## WHAT IS NEEDED:
Write out, from the entries below, exactly the lines that run between the lines holding "Dungeon Battle Royale – Chapter 334" and "Z.VII. – TECHNIKI", inclusive, and stop there.

Records from a dataset

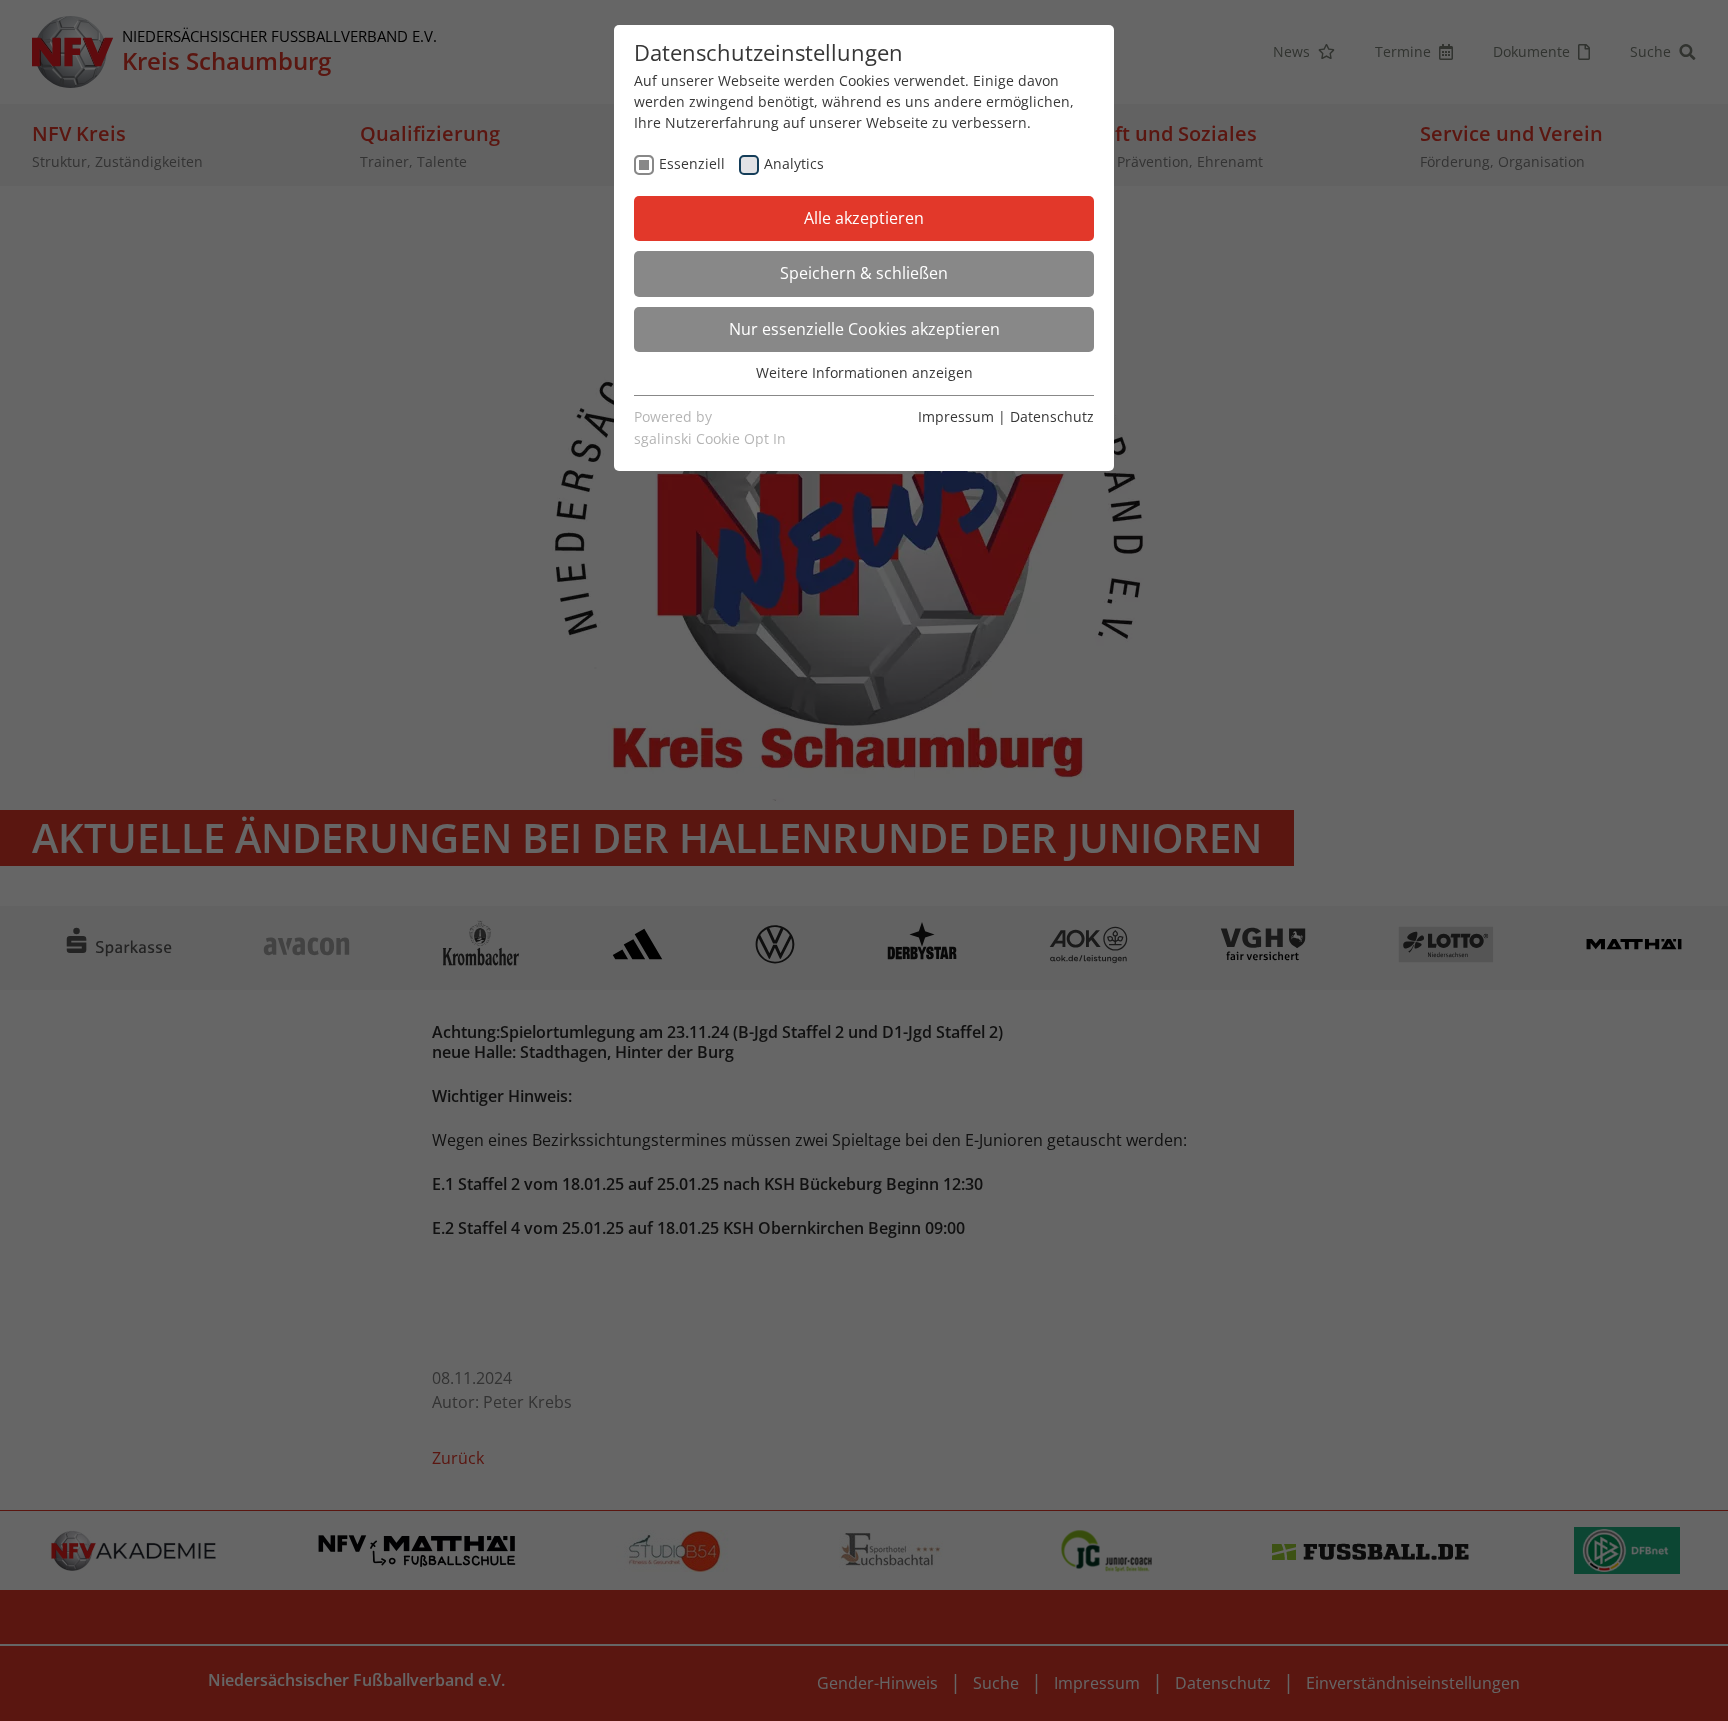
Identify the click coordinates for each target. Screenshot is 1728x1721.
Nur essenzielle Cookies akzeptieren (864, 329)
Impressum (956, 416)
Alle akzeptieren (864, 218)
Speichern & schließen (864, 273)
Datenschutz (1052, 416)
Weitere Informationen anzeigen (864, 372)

* * *

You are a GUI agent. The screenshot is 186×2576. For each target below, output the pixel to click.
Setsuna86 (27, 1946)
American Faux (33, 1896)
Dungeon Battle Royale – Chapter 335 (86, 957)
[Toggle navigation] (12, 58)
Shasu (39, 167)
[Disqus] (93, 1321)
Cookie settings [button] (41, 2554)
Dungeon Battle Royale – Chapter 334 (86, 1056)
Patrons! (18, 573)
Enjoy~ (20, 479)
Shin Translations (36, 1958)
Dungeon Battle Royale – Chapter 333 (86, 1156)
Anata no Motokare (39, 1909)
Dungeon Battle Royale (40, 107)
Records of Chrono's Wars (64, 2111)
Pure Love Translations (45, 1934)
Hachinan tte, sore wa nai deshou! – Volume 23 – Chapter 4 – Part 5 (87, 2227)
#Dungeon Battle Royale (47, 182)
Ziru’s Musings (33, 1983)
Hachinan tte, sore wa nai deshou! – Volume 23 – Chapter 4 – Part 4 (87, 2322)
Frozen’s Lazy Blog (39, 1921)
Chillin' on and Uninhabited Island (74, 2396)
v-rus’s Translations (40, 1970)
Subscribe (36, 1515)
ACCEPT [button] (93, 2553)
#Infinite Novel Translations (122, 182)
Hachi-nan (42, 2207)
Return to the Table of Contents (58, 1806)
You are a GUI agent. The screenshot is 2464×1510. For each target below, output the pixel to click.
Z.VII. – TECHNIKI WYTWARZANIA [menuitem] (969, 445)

## FINAL ANSWER:
Dungeon Battle Royale – Chapter 334 (86, 1056)
Patrons! (18, 573)
Enjoy~ (20, 479)
Shin Translations (36, 1958)
Dungeon Battle Royale – Chapter 333 (86, 1156)
Anata no Motokare (39, 1909)
Dungeon Battle Royale (40, 107)
Records of Chrono's Wars (64, 2111)
Pure Love Translations (45, 1934)
Hachinan tte, sore wa nai deshou! – Volume 23 – Chapter 4 – Part 5 (87, 2227)
#Dungeon Battle Royale (47, 182)
Ziru’s Musings (33, 1983)
Hachinan tte, sore wa nai deshou! – Volume 23 – Chapter 4 – Part 4 (87, 2322)
Frozen’s Lazy Blog (39, 1921)
Chillin' on and Uninhabited Island (74, 2396)
v-rus’s Translations (40, 1970)
Subscribe (36, 1515)
ACCEPT [button] (93, 2553)
#Infinite Novel Translations (122, 182)
Hachi-nan (42, 2207)
Return to the Table of Contents (58, 1806)
You are a GUI agent. The screenshot is 2464×1510. For each target below, output the pixel to click.
Z.VII. – TECHNIKI WYTWARZANIA [menuitem] (969, 445)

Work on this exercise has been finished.